Whether from a lack of player development or recruiting misses or a combination of both, Indiana is a poor perimeter shooting team for a third straight season.
After finishing Miller’s season 307th nationally in 3-point shooting percentage and finishing 311th last season, Indiana is falling down the national rankings quickly this season. Saturday’s 4-for-18 performance was the fifth straight game the Hoosiers shot worse than 30 percent on 3s.
Over its last five games, Indiana is 21-for-94 on 3s (22.3 percent). In Big Ten play, Indiana is shooting 24.6 percent on 3s and the Hoosiers are shooting 30.7 percent from distance through 14 games, which ranks 269th nationally.
· Free throw shooting remains poor, too: One of the strengths of this Indiana team is getting to the foul line, but the Hoosiers are also struggling to convert from the line for a third straight season.
Indiana’s 11-for-18 performance on Saturday in Maryland wasn’t the deciding factor in the game, but like its perimeter shooting, Indiana’s free throw shooting percentage is moving in the wrong direction.
The Hoosiers are shooting just 68.7 percent from the line through 14 games after shooting just 65.5 percent last season and 65.7 percent in Miller’s first season.
For an offense with a heavy emphasis on drawing fouls, the strength will ultimately be negated if the Hoosiers are unable to convert reliably from the line.
· Phinisee’s impact continues to be minimal: Sophomore point guard Rob Phinisee is one of Indiana’s most important players, but has yet to make a significant impact this season.
Phinisee was injured early in the season and has missed five of the team’s 14 games, but his last three games have yielded little to no production.

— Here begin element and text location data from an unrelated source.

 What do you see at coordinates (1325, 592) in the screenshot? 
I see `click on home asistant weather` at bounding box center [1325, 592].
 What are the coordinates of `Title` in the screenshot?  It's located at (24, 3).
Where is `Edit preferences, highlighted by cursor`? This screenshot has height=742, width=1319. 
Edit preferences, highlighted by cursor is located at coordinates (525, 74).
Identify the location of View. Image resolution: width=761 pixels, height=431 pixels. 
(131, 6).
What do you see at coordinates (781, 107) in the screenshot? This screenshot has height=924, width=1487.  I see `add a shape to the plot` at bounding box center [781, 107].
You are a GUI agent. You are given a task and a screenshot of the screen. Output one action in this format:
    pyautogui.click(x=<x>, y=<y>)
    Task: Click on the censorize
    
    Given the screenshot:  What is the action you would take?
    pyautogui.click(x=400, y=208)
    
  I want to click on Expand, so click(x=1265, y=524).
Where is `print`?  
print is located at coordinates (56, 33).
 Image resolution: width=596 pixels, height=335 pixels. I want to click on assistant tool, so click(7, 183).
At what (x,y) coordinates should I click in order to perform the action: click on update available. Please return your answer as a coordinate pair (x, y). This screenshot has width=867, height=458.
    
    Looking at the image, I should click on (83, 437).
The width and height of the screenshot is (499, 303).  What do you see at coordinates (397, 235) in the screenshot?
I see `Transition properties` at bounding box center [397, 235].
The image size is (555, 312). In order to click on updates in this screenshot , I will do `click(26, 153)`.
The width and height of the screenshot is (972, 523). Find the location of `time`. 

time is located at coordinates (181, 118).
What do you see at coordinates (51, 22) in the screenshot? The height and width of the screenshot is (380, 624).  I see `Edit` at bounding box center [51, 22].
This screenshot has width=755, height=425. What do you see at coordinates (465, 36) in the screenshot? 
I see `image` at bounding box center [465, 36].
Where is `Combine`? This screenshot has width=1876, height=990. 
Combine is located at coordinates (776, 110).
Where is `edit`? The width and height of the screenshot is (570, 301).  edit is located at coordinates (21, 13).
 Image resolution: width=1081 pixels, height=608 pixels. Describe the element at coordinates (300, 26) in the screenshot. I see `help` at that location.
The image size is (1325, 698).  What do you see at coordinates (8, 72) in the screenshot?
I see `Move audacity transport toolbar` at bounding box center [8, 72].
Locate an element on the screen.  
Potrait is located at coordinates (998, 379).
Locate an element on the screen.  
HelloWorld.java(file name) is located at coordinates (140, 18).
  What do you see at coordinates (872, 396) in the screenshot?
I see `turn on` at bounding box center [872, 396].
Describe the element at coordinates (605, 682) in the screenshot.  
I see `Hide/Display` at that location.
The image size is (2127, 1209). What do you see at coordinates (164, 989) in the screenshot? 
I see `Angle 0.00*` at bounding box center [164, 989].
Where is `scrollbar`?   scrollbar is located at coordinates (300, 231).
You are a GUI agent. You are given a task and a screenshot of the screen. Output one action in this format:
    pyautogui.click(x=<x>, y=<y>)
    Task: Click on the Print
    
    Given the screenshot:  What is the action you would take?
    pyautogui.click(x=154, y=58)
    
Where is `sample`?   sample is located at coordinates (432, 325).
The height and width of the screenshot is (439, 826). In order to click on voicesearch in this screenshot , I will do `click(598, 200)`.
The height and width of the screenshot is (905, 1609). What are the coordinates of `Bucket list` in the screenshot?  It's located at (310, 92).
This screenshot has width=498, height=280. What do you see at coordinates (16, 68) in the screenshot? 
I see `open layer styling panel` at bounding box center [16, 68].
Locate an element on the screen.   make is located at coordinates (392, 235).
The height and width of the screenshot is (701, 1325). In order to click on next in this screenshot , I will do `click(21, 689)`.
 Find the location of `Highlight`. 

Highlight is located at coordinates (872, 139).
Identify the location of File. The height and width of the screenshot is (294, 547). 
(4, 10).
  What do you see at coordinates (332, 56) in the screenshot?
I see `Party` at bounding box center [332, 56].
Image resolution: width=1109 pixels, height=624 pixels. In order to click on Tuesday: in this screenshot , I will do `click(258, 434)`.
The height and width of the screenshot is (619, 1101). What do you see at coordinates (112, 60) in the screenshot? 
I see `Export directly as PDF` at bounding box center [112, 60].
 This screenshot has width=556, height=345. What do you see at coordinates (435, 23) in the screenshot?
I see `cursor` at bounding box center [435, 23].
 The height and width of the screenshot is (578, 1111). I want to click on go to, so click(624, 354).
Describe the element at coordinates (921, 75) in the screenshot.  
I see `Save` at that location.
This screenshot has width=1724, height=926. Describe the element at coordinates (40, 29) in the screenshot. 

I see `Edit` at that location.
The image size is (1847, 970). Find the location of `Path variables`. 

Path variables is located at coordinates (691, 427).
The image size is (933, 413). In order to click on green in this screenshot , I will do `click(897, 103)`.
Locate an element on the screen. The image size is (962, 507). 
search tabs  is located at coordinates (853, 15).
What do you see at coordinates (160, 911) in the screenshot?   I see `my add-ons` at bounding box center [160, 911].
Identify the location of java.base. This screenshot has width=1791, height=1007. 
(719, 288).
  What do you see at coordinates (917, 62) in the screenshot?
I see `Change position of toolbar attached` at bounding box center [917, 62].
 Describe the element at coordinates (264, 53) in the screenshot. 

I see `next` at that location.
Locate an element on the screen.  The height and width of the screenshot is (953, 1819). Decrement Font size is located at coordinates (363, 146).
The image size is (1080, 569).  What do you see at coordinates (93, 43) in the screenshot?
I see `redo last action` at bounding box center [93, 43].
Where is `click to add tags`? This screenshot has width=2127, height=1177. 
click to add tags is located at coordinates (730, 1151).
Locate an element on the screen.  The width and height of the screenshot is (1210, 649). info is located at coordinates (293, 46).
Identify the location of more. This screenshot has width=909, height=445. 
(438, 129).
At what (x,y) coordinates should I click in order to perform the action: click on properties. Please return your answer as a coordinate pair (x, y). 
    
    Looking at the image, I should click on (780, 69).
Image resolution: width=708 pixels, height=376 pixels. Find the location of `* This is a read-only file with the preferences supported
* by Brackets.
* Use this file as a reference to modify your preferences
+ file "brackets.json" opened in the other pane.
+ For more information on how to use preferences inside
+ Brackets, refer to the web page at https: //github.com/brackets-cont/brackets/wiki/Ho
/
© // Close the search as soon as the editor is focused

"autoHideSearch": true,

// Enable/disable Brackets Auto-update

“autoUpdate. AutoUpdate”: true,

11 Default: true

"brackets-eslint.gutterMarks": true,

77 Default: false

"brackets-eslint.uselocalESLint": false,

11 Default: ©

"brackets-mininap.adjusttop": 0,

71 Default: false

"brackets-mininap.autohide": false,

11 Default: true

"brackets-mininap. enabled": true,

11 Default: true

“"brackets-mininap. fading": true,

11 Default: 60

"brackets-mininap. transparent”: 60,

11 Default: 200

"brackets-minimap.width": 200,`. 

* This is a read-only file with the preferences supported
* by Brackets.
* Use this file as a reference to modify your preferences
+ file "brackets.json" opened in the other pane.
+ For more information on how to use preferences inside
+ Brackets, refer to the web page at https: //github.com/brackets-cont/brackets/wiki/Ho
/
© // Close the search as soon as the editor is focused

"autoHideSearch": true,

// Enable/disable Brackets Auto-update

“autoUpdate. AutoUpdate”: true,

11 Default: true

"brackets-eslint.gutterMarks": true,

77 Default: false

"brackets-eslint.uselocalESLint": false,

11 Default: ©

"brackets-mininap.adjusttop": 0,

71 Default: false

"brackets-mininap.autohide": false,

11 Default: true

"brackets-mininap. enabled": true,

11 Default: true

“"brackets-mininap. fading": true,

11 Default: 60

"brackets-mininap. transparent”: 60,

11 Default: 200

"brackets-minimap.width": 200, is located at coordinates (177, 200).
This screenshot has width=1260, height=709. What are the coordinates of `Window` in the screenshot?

The McCutcheon product scored just two points in 22 minutes in Saturday’s loss at Maryland and over his last three games, he’s averaging just 2.3 points, 2.3 rebounds, 1.3 assists and 1.6 turnovers in 20 minutes per game.
Without Phinisee functioning at 100 percent, Indiana has been forced to play Al Durham Jr. major minutes at the point, which isn’t his best position.
· IU’s turnovers fuel Maryland’s offense: Maryland didn’t shoot the ball particularly well on Saturday afternoon, but the Terps feasted off of Indiana’s turnovers.
The Hoosiers turned it over 14 times in the loss for a turnover percentage of 20.2. Those 14 turnovers turned into 25 points for Maryland. Indiana scored just nine points off of Maryland’s seven turnovers.
“Our defense didn’t create any easy ones,” Miller said. “If you look at them, I think seven turnovers. The points off turnovers were 25 to 9. So, on the road you have to find a way to get some easy ones. Our defense didn’t create any easy ones as well.”